GIVEN ENTRIES:
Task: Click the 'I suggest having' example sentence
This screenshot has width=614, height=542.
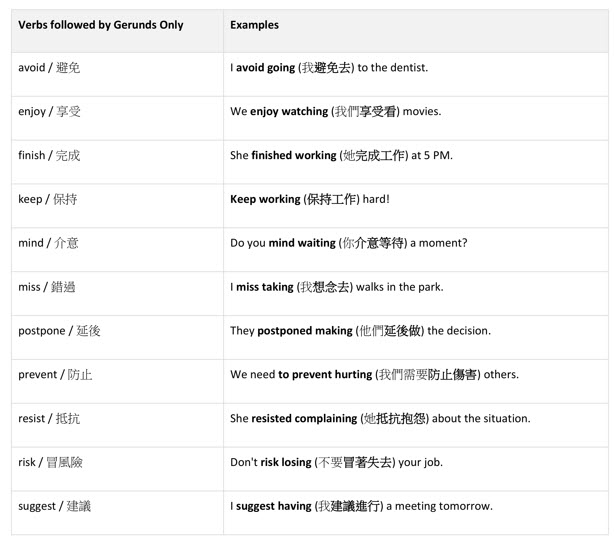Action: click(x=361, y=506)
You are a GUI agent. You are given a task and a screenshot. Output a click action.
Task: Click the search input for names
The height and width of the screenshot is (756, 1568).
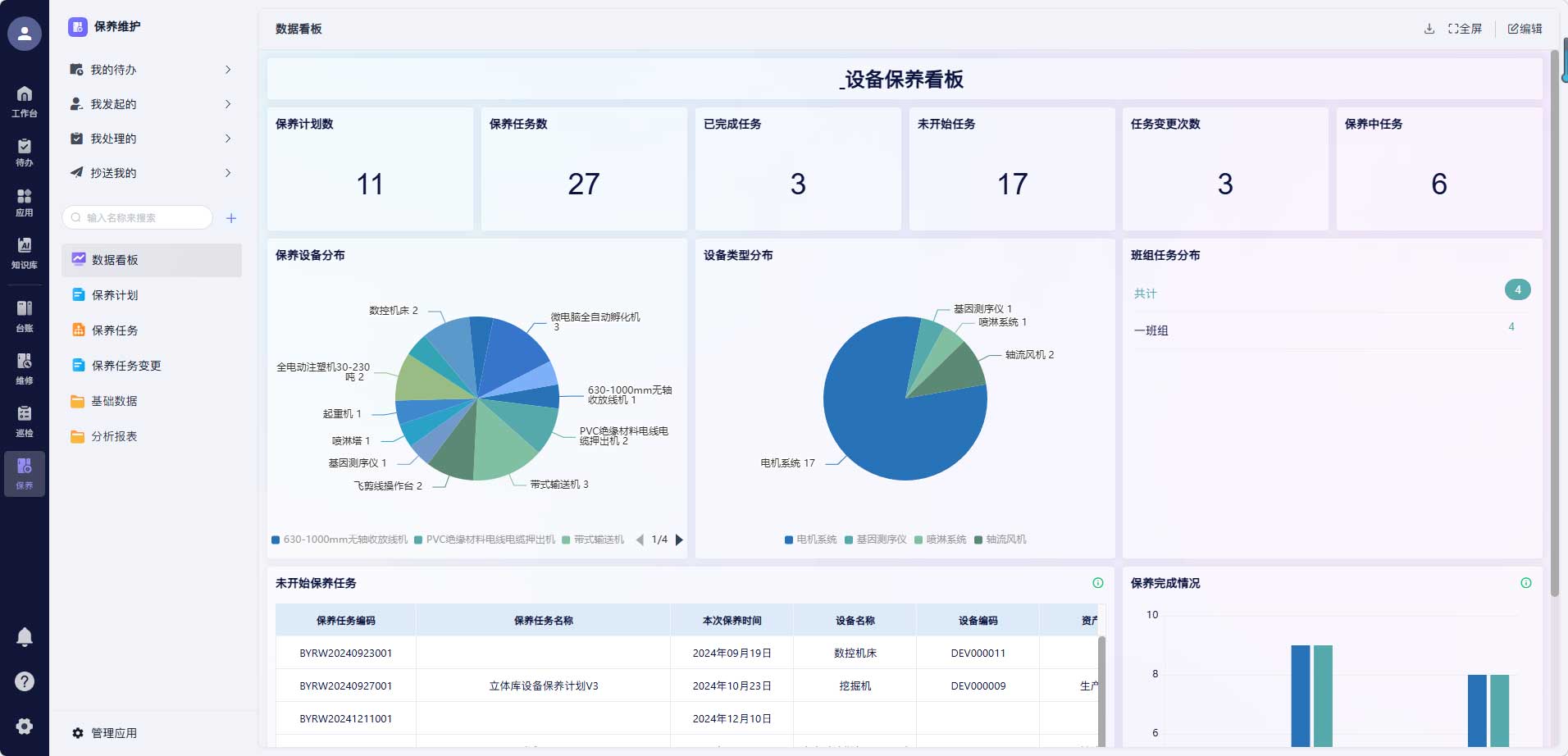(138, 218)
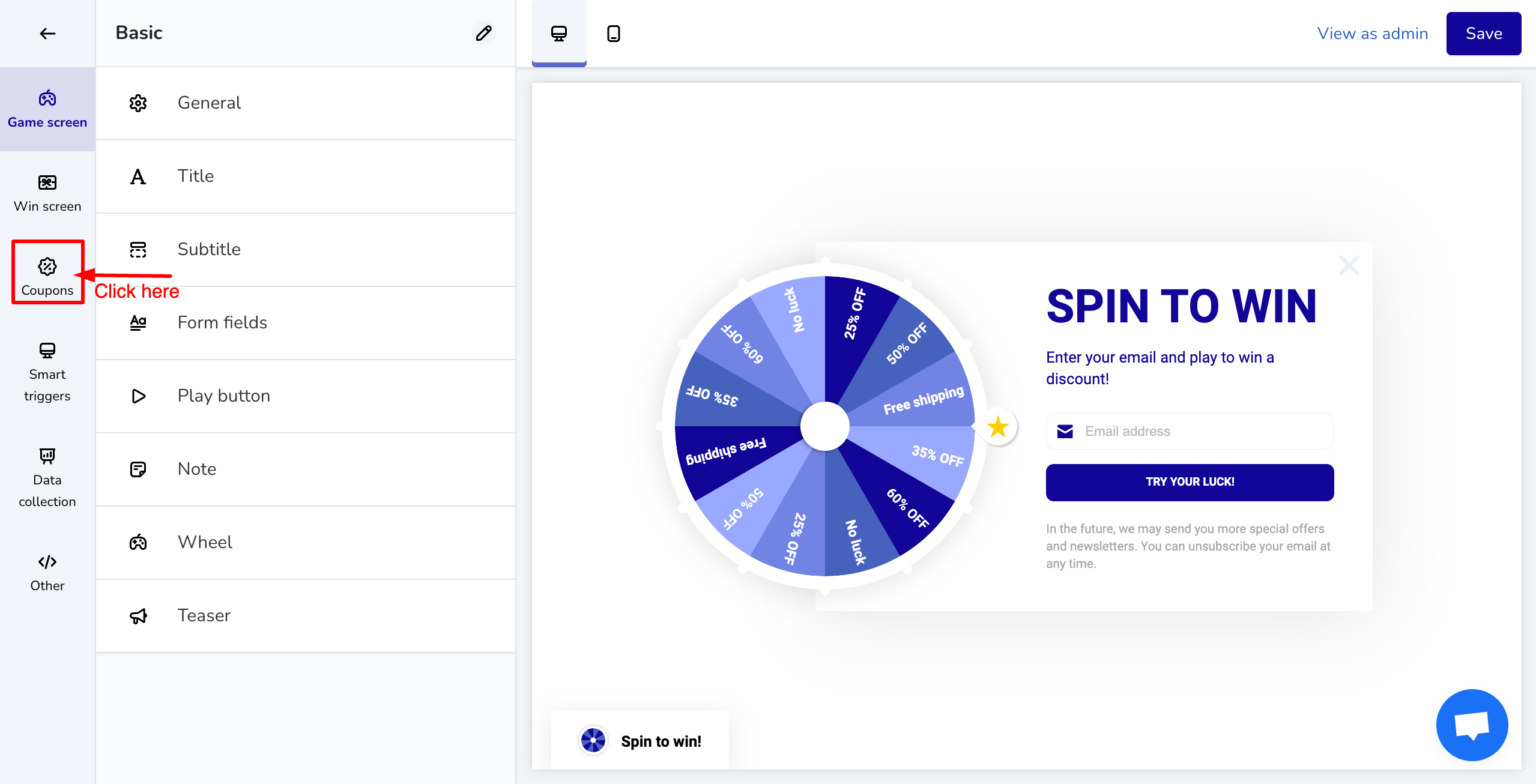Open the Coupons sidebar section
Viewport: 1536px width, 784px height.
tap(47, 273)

ACTION ITEM: Only the lines from the one containing "This screenshot has width=614, height=542." through the last line of the entries should be transcribed, exactly and with no pictures.

YOUR SOLUTION:
This screenshot has width=614, height=542.
Action: click(x=361, y=506)
You are a GUI agent. You are given a task and a screenshot. Output a click action.
Task: Click the search input for names
The height and width of the screenshot is (756, 1568).
(138, 218)
Open the Coupons sidebar section
Viewport: 1536px width, 784px height.
tap(47, 273)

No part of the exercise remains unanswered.